### Stated problem A
Update the records from the line with "Screen dimensions: 1225x980" through the end of the records, replacing "Firefox" with "Chrome" and leaving everything else unchanged. Give back only those lines, and omit the pictures.

Getting Google Search results with Scrapy (2nd Part)

This is the follow up of the Getting Google Search results with Scrapy. In this post, the initial python script for scraping the google search results is completed. The completed script are found in the github.

The program, as described in part 1, obtained the results links from google main page and each links are run separately using Scrapy. In this way, users have more flexibility in obtaining various information from individual websites. At present, only the title and meta contents are scrapped from each website. The other advantage is that is remove further dependency from Google html tag changes.

The disadvantages are that the time taken are relatively longer and descriptions are different from Google’s short summary. I still trying to figure out how to make the contents more meaningful. The present meta content tags are mostly missing for various websites and the contents are not representative of the text.

Dependency of script are Scrapy and yaml (for unicode handling). Both can be downloaded using PIP.

Scripts is divided into 2 parts. The main script for running is from Python_Google_Search.py. The get_google_link_results.py is the scrapy spider for crawling either the google search page or individual websites. The switch depends on the json setting file created.

### Information provided
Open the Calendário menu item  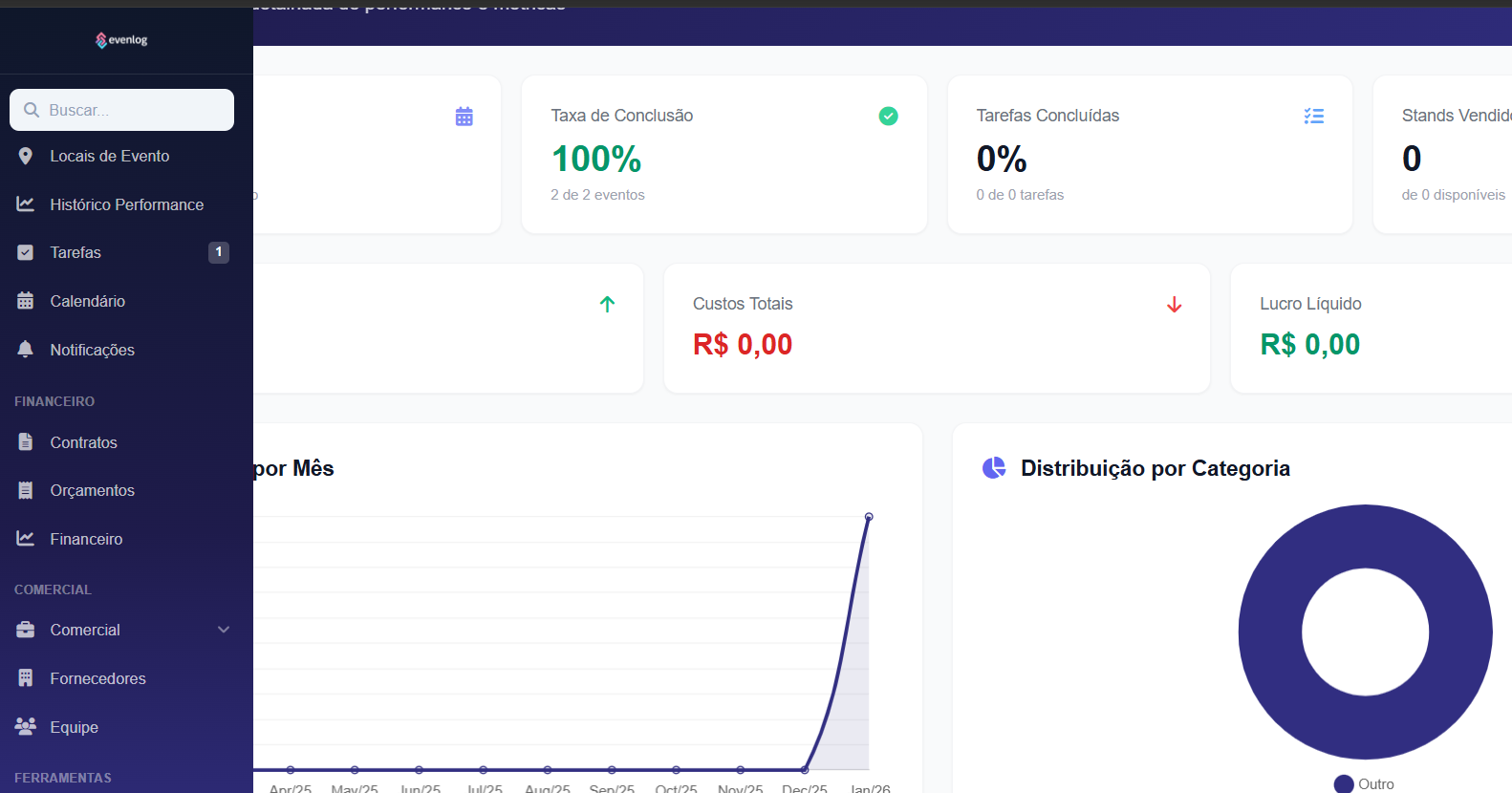point(87,301)
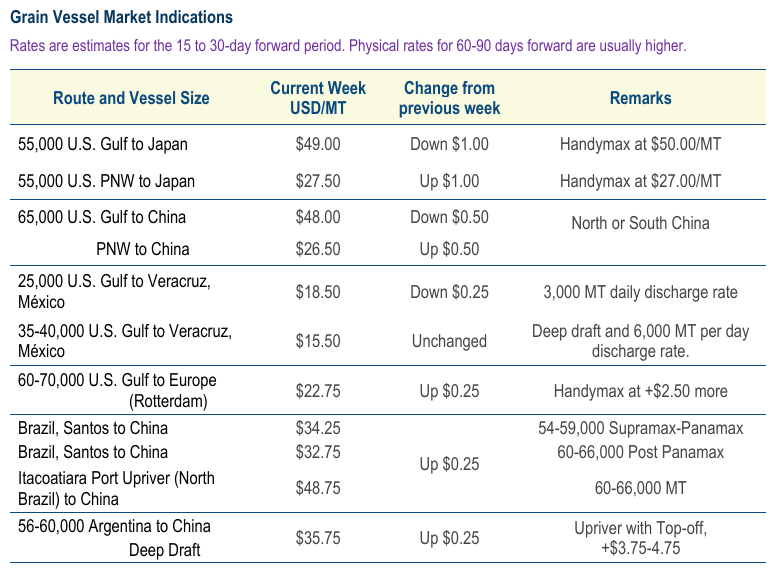Click the "Handymax at +$2.50 more" remark
The image size is (778, 586).
640,391
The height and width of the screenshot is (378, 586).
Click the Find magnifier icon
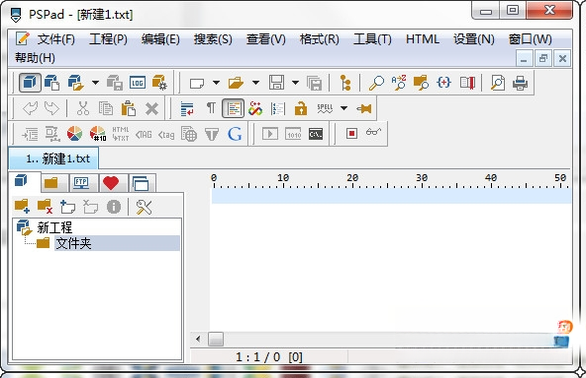(376, 83)
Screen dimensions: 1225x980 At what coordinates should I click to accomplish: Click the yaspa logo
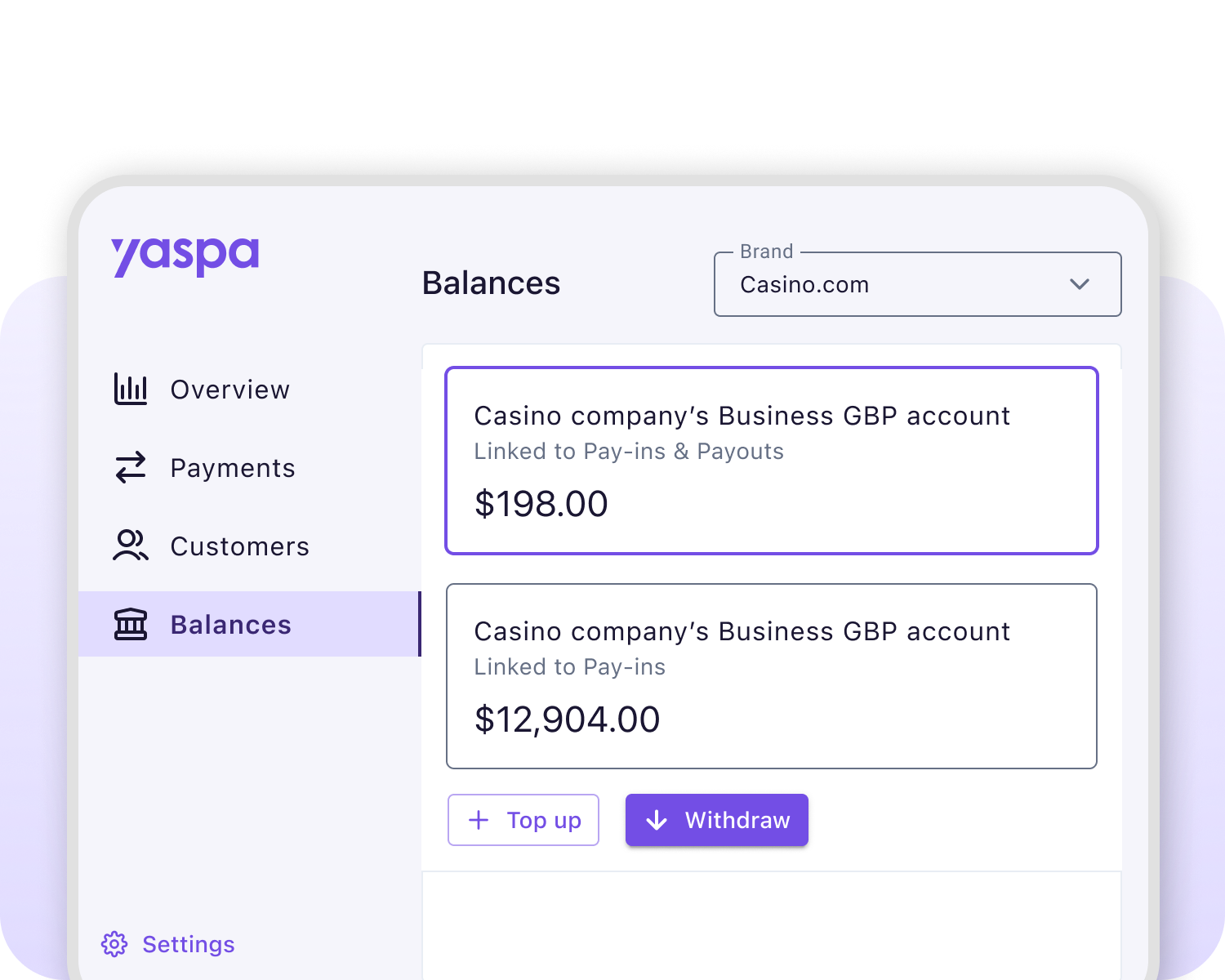[x=185, y=256]
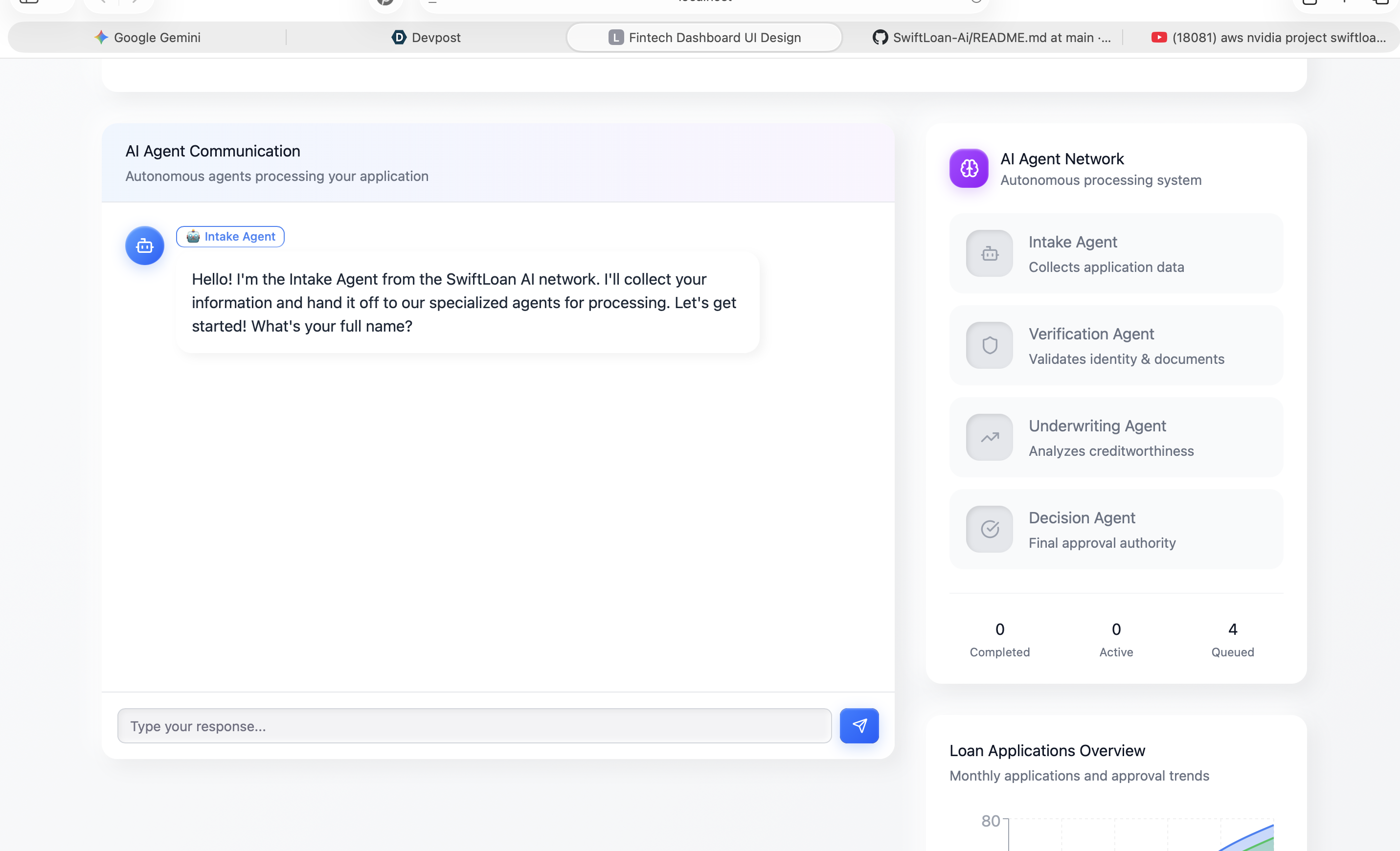
Task: Click the Underwriting Agent trend icon
Action: [x=989, y=437]
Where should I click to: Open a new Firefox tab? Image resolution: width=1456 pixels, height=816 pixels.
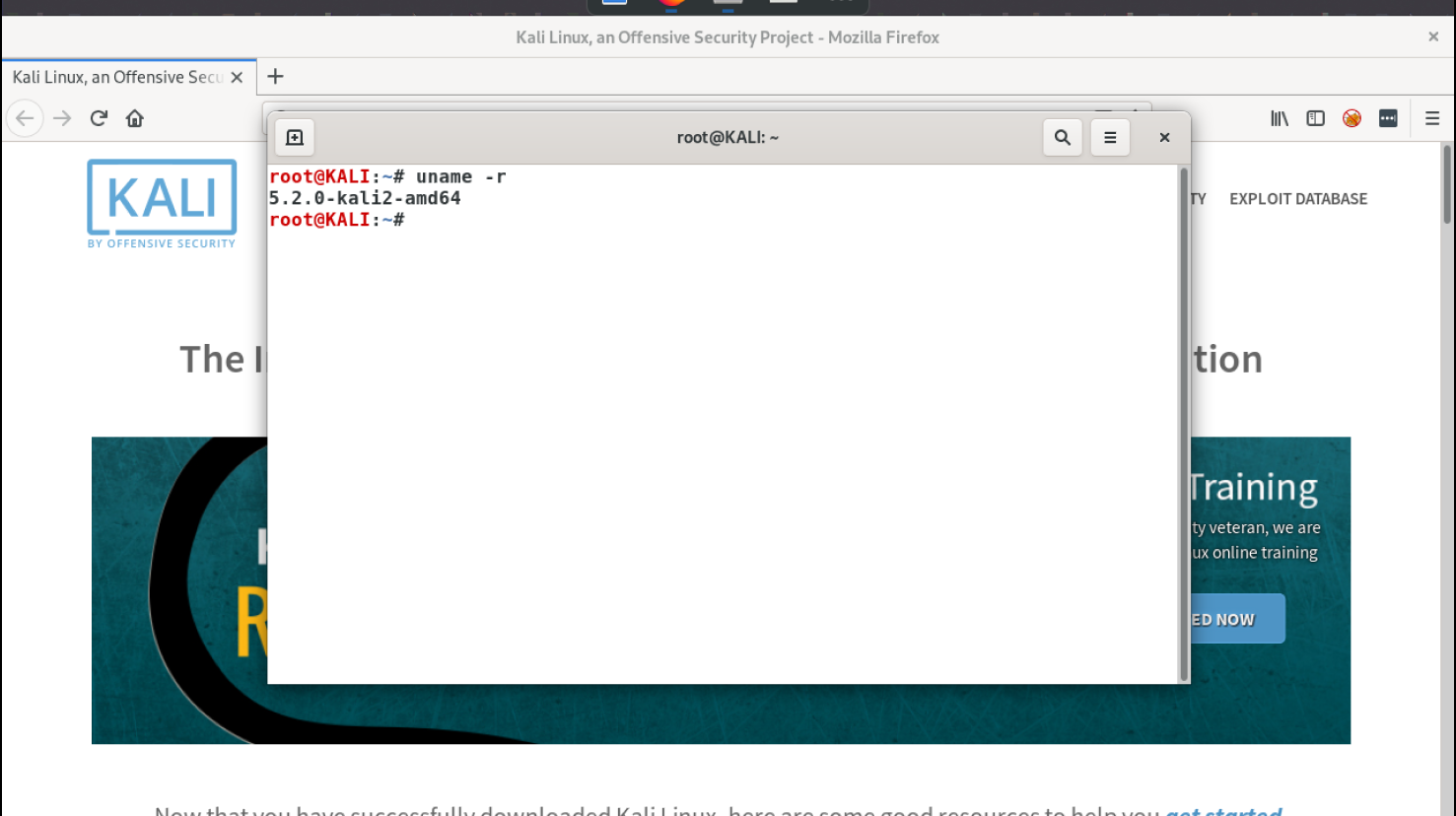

### Stated problem B
Answer these questions about the Scrapy Google search text:
(i) What are the script's dependencies?
(ii) Which file is the main script for running?
(iii) What is currently scraped from each website?

### Exercise solution A
Screen dimensions: 1225x980 At what coordinates should I click to accomplish: Click the yaspa logo
[x=185, y=256]
Task: Click the Underwriting Agent trend icon
Action: [x=989, y=437]
Where should I click to: Open a new Chrome tab? Image resolution: width=1456 pixels, height=816 pixels.

### Exercise solution B
(i) Scrapy and yaml
(ii) Python_Google_Search.py
(iii) The title and meta contents